というわけで、沢木耕太郎『流星ひとつ』(新潮社、2013年)を読んでみました。
(目次)
□一杯目の火酒
□二杯目の火酒
□三杯目の火酒
□四杯目の火酒
□五杯目の火酒
■六杯目の火酒
□七杯目の火酒
□最後の火酒
□後記
六杯目の火酒
2
「あっ、こんなとこに、虫が……」
__どこ? ああ、なんだ、ただのゴキブリの子供じゃない。テーブルを散歩してるだけだけど、 気持悪いなら……手で払っちゃえば。
「いやだよ、恐いよ」
__恐い?
「虫って、恐いよ」
__ゴキブリみたいのは嫌いなの?
「どんな虫でも恐い」
__ハチとか、蛾とか?
「ううん。ハエでも蚊でも恐い」
__ほんと?
「蚊がいたら、叩いて殺すなんてできないから、逃げる」
__逃げる? あなたが?
「うん、あたしが蚊から逃げる」
__ハハハッ。それ、冗談?
「ほんとだよ。トンボでも蝉でも、蝶々だって恐い」
__蝶々が、恐いって?
「うん、持てと言われても、気持悪くて持てないし、だいいち、恐いよ」
__へえ……ほんとに。
「鳥も恐い。鳩なんか、恐くて傍に寄れないよ。このあいだも、テレビの撮影で、鳩に餌をあげているとこをやらされたんだけど、ほんとに恐かった」
__鳥も恐いのか……。小鳥も?
「どんな小さくても、鳥は恐いよ」
__ふーん、奇妙な感じがするね。動物は、みんな恐いのかな。犬も?
「うん。馬も恐くて傍に寄れない」
__どうしてだろう。ほんとに不思議だね。いや、案外、不思議でもなんでもないのかもしれないね。あなたには……どこか……いつも何かに怯えているようなところがあるもんな。何か持って生まれた怯えがあるんだな、あなたの中には。そんな気がする。
「……」
__人に対してだって、微妙に怯えている部分があるもんね、あなたには。
「うん、そうかもしれない」
__デビューした頃のあなたは、さっきから何度もあなたが言っているように、無心で、しかもオドオドしていたんだろうな。それは本当はそんなに一致するはずのもんじゃないけど、それを共存させるものが、あなたの内部にはあったわけだ。
「そうなんだろうね。でも、ここ何年と無心じゃなくなって、いろいろ考えるようになっちゃった」
__いつから?
「やっぱり、手術してから。すべて、そこに行っちゃうんだよね」
__無心じゃなくなって、オドオドもしなくなった?
「いや、それはオドオドしてますよ。いまだって いつだって」
__テレビであなたを見ていると、眼が落ちついていないように見えるんだ。あなたの眼って、いつもキョロキョロと小さく動いているんだよね、小さな動物が怯えているように。

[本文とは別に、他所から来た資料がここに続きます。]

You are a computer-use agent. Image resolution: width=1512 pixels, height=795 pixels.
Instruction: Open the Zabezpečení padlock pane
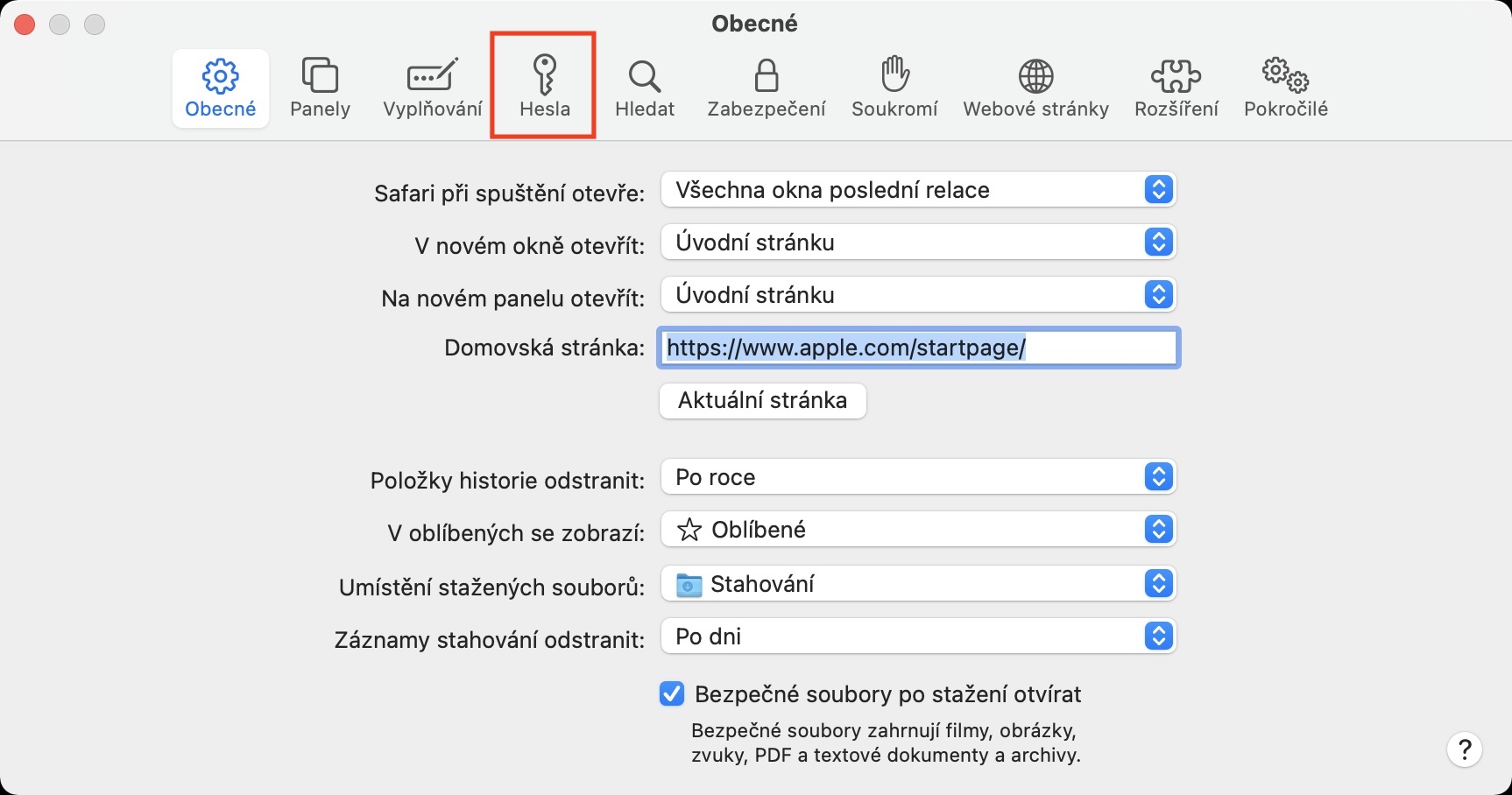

「そう、自分でもどうして動いちゃうのかわからないけど、眼が細かく動くんだよ。いま、やってみてよと言われてもできないけど、無意識になっていると動いちゃうんだ」
__ほんとに、テレビであなたの眼を見ると、外界のすべてのものに怯えてるんじゃないか、なんて考えたくなっちゃうな。
「それほどでもないけど……」
__あなたは、もしかしたら、お母さん以外に、馴れた人間がいないんじゃないんだろうか。あなたという小動物が馴れた人間は、ひとりもいないんじゃないのかなあ。ひとりの人間にも、一匹の動物にも馴れなかった……。
「どうだろう」
__あなたの干支は……。
「うさぎ」
__まったく、そんな感じだよ。あなたという、うさぎが馴れたのは、お母さんだけじゃないのかな……。
「ひとつ、いる」
__ひとつ?
「一度だけ、猫を飼ったことがあるの。リリという名前をつけて、あたしが飼ってたんだ」
__それは、いつ頃?
「神居にいた頃だから、小学校の5、6年生のときだと思う。捨て猫だったのかな、眼が開かない赤ちゃんからあたしが育てたんだ」
__そうか。あなたの馴れた、唯一の例外は、赤ん坊の猫か……。
「とても可愛かったんだ。三毛猫でね、夜になって寝ていると、枕元でゴロゴロいってるの。眼を覚まして、布団を少しつまんで開けてやると、入ってきて一緒に寝るの。でも、布団を上げてやらないと絶対にもぐりこんできたりしないんだ」
__あなたは、猫と寝てたんだ。
「あたしにしか、なつかなかったの」
__どうして?
「家の人がね、面白がって、逆さに吊るしたり、ぶん投げたりして、いじめたわけ。それがあんまり過ぎたもんだから、怯えちゃって、あたしの手からしか餌を食べなくなったんだ」
__怯えちゃったのか。
「みんながあんまりいじめるもんだから、昼間は縁の下に入って出てこなくなっちゃったの。あたしが学校から帰ってきて、ランドセルを置いて、縁の下に向かって名前を呼ぶと、おそるおそる出てきて、あたしの顔を見ると、ミャアミャア鳴いて、足にすりよってくるんだ」
__可愛かった?
「うん。でも……可哀そうだった」
__そんなに怯えてたんじゃ、ほんとに可哀そうだったね。
「少し大きくなりかけたとこで、死んじゃったんだ」
__なぜ?
「ある日、帰ってきたら、縁の下にいないんだ。近くを一生懸命さがしたけど、とうとう見つからなくて……しばらくして、隣の家の縁の下で死んでいるのが見つかったの。どこかで、悪いものでも食べたらしいんだ」
__あなたも……その猫みたいに、怯えていたわけだ。あなたは……いったい、何に怯えていたんだろうか?
「……」
__何に、ということではないのかな。
「……」
__別に、怯えていたわけじゃないのか……。
「……」
__子供の頃、恐いものは何だった? あなたにとって、恐怖の的みたいなものだったのは。
「……」
__恐ろしいものは、何もなかった?
「それはあったよ」
__何?
「うん……」
__言葉で表現しにくいもの?
「そうじゃないんだ。 ただ……」
__ただ?
「うん……」
__あっ、そうか。しゃべりにくいことなんだね。人にはあまりしゃべりたくないことなのか。そうか……。オーケー、それでは、話題を変えよう。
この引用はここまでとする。